Skocz do zawartości
Polski Portal Literacki

Gdy nie ma już nic


Rekomendowane odpowiedzi

Na teren Polski weszli wrogowie. Z początku żołnierze polscy odnosili sukcesy, lecz nieprzyjaciół było coraz więcej i więcej, wybiegali jak mrówki z mrowiska gdy rzuci się tam kij.Widzieli wiele krwi, słyszeli huki armat i gromy spadające z nieba. Świat wokół nich był jak krater wulkanu, błyśnięcie fleszem. Z czasem wrogie wojsko wyparło obrońców mimo ich heroicznej walki, wycofali się by móc zaatakować ponownie. Po wzmocnieniu i opatrzeniu ran żołnierze ukrywający się w kanałach mieli dość smrodu i ciemności. Chcieli wyjść na powierzchnie i walczyć o swoje.

Żołnierz: Co zrobić? Zostaliśmy zepchnięci
Przewodnik: Ja widzę coś jasnego...
Żołnierz: Widzisz światło? Gdzie? Mów!
Przewodnik: Czy tylko ja mam widzieć? Może inni też widzą, choć nie chcą zobaczyć. Widzę wolność, zwyciężymy!
Żołnierz: Nie ma wiele wojska, nie ma broni.
Przewodnik: Bronią jesteśmy my i nasza wiara.
Żołnierz: Lecz czy wszyscy wierzą? Czy są jednością?
Przewodnik: Lękam się o to, lecz cóż mamy do stracenia?
Żołnierz: Tylko życie
Przewodnik: Cóż warte życie bez domu, bez nadziei?
Żołnierz: Nic lecz ja pragnę oddychać!
Przewodnik: Nie lepiej nadać oddechowi sens?

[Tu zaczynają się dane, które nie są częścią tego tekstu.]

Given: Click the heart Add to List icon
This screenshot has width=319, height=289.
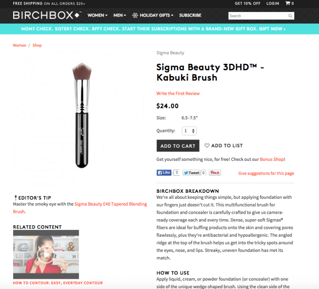Looking at the screenshot, I should pyautogui.click(x=207, y=146).
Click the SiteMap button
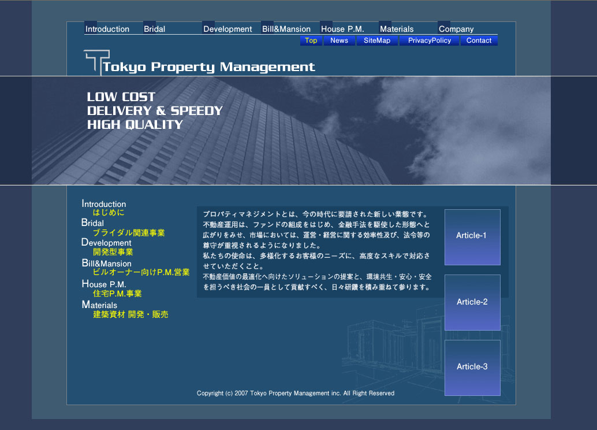This screenshot has height=430, width=597. [377, 40]
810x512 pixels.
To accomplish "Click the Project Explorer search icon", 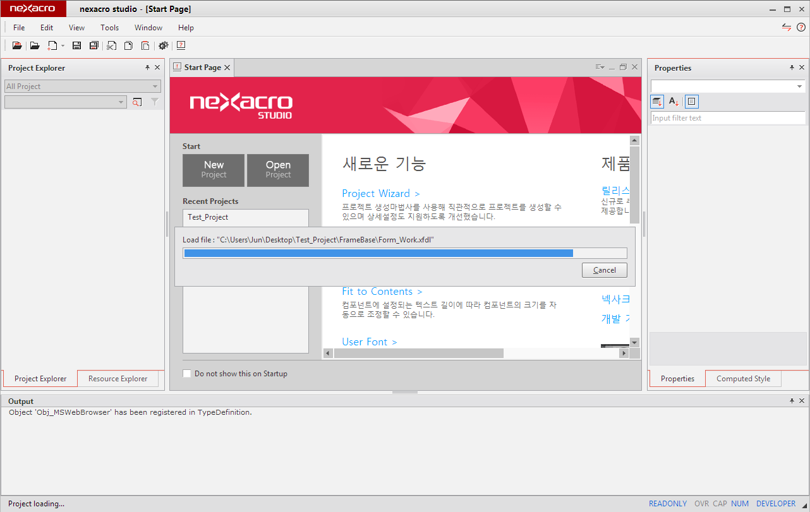I will pos(137,102).
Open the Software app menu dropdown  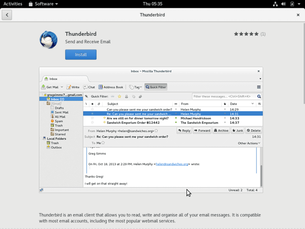click(x=43, y=4)
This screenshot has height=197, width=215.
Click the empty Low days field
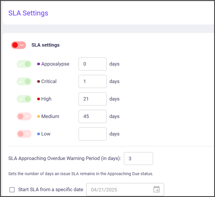92,134
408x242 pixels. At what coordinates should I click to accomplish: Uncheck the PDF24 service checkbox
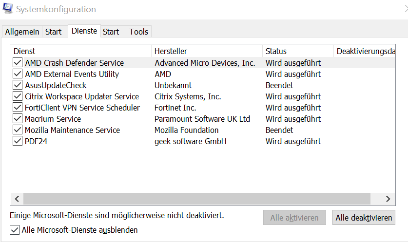(18, 141)

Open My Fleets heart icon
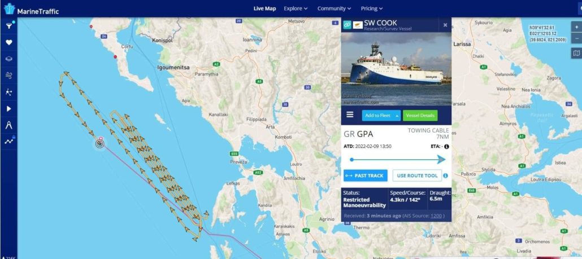(x=9, y=42)
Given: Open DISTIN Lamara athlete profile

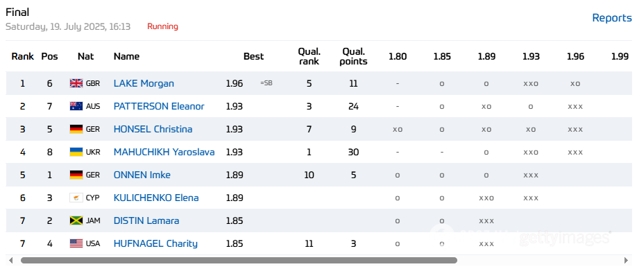Looking at the screenshot, I should pos(146,220).
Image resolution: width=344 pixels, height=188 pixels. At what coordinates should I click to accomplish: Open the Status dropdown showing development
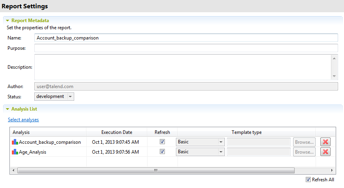point(70,96)
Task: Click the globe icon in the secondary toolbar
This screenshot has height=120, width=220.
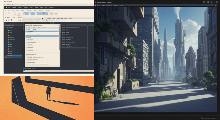Action: pos(43,19)
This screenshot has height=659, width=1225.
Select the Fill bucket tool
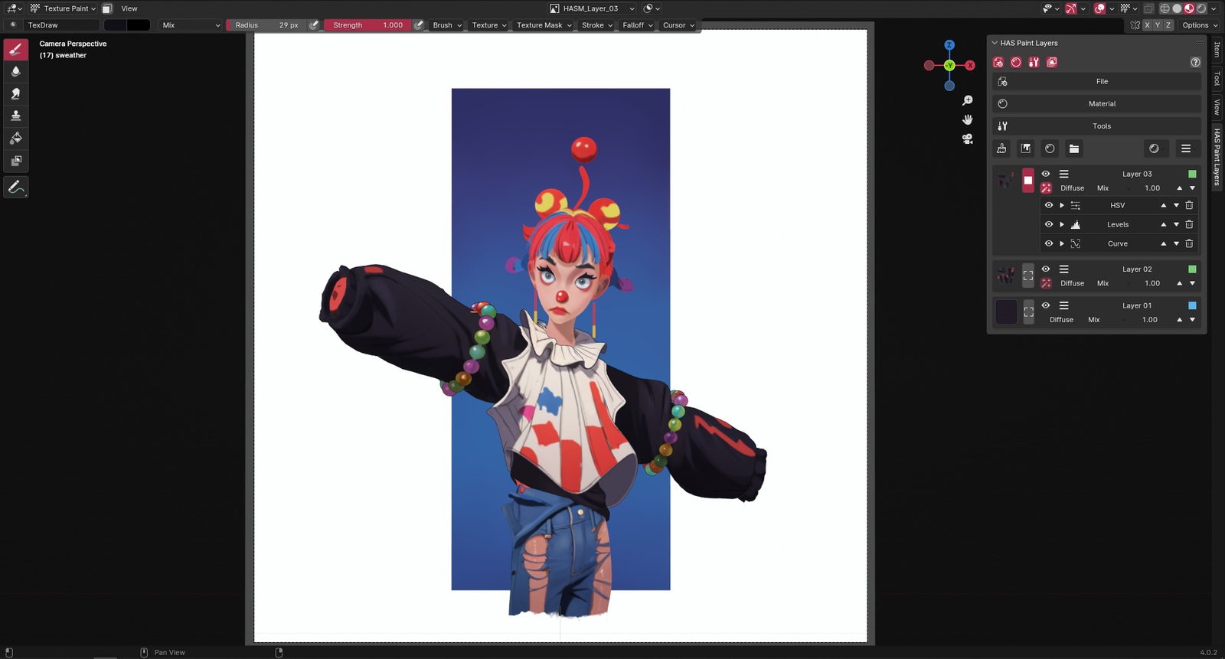15,139
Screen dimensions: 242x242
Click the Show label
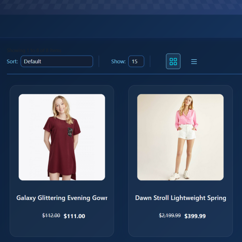pos(118,61)
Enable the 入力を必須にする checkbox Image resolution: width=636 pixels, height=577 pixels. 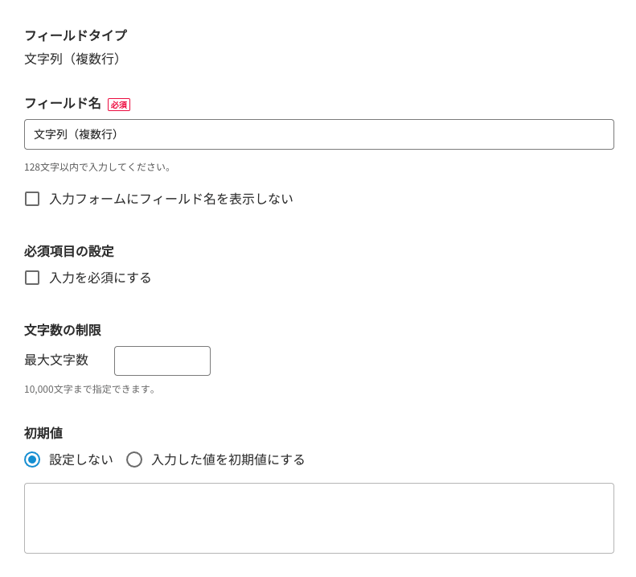click(32, 278)
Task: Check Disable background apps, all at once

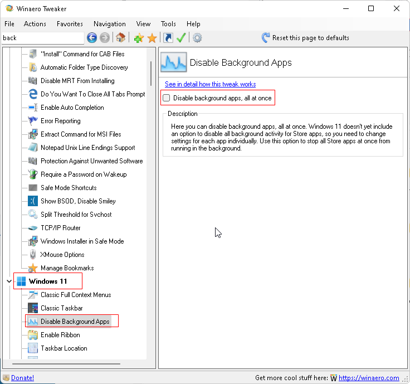Action: pyautogui.click(x=167, y=98)
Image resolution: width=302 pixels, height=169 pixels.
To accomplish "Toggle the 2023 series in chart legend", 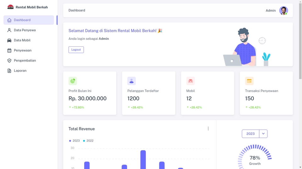I will point(75,141).
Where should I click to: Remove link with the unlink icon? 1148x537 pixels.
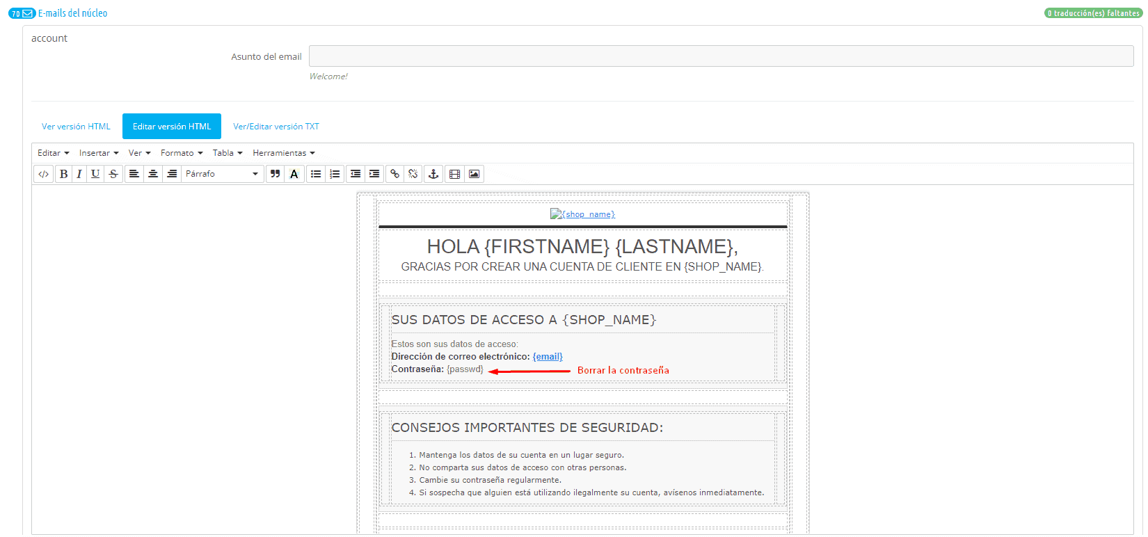pyautogui.click(x=413, y=174)
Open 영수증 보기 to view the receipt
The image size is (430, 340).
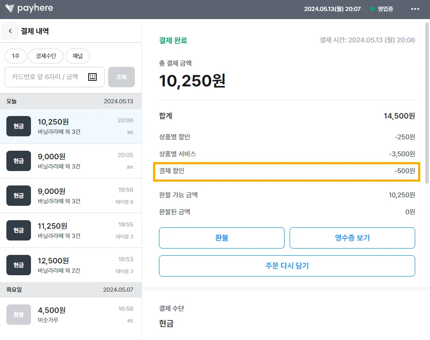pyautogui.click(x=352, y=238)
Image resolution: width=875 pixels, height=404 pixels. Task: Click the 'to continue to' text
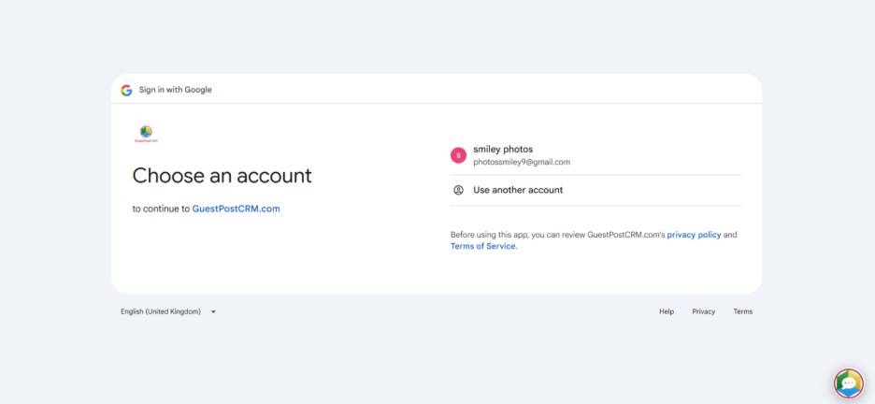point(161,209)
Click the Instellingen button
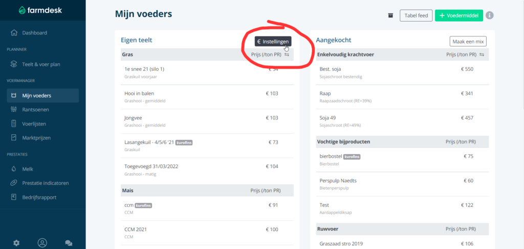Screen dimensions: 524x249 pos(273,42)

Wroga armia była zupełnie zaskoczona, na warcie stało tylko dwóch ludzi. Zabito ich cicho. Otoczono budynki. Polacy zaatakowali z impetem, przestraszeni agresorzy nie byli w stanie nic zrobić. Zobaczyli płomienie duszy w oczach Polaków, przestraszyli się. Na ich bladych twarzach pokazał się pot. Siedzieli przestraszeni i patrzyli się tępo na Polaków nie wierząc własnym oczom.

Odnośnik do komentarza
Udostępnij na innych stronach

Jakoś Twój tekst nie daje mi spokoju. Wydaje mi się, że potrzebujesz konkretnej rady. Pierwsza podstawowa moja rada, to abyś koncentrował się na adekwatnym nazywaniu rzeczy i zjawisk. Nie ufaj pierwszej wersji zdania, która wydaje Ci się brzmieć dobrze bądź ładnie. Sprawdzaj ją - analizując słowo po słowie.

Weźmy pierwsze Twoje zdanie, cyt. "Na teren Polski weszli wrogowie". Niby brzmi dobrze. Ale!
Diabeł tkwi w szczegółach i między innymi one świadczą o klasie warsztatu piszącego.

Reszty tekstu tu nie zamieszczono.